Your goal - Check each line of the material for the string "value", then give only how many lines have it.

Source material -
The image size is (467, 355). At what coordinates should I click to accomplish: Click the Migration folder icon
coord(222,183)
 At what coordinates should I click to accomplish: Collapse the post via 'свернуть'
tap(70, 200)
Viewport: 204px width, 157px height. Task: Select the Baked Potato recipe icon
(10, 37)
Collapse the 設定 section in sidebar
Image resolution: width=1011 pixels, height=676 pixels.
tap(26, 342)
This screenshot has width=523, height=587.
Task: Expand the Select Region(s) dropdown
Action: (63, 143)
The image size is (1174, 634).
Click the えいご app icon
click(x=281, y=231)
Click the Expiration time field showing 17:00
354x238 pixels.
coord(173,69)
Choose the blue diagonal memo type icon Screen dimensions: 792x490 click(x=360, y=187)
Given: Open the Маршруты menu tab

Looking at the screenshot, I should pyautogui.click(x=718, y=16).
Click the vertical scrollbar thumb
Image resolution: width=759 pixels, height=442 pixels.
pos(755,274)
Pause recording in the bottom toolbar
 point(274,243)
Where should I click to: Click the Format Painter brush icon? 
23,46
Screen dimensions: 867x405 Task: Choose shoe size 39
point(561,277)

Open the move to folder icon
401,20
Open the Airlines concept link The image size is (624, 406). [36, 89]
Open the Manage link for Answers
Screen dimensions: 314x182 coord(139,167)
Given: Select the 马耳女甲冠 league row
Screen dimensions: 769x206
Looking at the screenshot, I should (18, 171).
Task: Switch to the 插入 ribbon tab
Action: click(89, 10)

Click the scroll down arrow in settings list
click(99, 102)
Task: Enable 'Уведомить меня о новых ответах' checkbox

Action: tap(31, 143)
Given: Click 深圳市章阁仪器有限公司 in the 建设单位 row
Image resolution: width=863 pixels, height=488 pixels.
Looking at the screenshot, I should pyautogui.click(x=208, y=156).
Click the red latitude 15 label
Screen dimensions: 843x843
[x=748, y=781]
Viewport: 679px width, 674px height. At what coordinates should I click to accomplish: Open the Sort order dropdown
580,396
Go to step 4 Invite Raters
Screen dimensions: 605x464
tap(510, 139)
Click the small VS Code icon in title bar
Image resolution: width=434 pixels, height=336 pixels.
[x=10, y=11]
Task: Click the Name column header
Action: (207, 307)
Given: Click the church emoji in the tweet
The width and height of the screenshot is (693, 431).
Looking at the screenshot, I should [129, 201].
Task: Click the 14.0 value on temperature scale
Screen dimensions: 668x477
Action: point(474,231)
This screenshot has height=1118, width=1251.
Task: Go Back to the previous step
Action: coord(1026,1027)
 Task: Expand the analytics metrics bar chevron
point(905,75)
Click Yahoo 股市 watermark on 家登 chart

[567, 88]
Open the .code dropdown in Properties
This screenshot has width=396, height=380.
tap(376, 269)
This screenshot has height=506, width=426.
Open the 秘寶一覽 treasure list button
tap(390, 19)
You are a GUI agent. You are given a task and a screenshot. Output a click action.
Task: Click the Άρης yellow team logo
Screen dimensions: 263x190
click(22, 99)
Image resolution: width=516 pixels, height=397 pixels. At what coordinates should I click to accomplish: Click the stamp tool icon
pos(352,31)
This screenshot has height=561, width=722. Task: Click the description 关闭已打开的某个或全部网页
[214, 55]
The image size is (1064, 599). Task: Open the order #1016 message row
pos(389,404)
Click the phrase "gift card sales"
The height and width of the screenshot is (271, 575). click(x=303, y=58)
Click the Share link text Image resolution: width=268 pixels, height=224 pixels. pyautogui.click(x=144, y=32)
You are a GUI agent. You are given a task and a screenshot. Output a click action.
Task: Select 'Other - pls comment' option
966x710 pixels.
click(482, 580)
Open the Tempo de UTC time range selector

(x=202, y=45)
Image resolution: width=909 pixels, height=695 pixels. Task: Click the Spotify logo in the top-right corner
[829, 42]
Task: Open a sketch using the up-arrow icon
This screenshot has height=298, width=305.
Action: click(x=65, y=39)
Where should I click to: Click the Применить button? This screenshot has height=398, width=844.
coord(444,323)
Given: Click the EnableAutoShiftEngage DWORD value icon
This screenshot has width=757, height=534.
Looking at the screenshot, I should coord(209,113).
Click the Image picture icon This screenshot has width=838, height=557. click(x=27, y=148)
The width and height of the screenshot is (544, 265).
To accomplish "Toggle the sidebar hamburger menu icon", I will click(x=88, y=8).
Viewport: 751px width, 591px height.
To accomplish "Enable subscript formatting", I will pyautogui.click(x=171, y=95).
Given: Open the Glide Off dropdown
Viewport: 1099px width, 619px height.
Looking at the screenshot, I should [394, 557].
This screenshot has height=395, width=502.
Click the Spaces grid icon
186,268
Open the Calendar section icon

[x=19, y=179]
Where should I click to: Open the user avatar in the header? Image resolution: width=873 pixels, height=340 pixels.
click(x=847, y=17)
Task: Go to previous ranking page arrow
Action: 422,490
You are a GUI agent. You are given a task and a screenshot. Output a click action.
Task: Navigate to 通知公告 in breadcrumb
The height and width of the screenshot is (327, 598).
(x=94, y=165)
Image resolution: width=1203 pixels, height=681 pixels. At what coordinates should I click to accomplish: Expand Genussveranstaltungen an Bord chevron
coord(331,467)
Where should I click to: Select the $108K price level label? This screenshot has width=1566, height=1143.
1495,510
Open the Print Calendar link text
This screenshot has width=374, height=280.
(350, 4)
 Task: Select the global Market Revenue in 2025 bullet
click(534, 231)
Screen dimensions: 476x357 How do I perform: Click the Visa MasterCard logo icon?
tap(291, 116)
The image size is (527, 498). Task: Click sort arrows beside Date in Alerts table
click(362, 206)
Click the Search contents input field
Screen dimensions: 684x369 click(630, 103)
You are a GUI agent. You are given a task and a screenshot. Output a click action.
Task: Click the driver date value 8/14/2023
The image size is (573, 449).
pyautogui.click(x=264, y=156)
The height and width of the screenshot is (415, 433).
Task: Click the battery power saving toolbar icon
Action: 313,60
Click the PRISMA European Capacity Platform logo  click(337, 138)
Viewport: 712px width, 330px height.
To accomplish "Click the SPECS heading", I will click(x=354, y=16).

Exercise answer - 3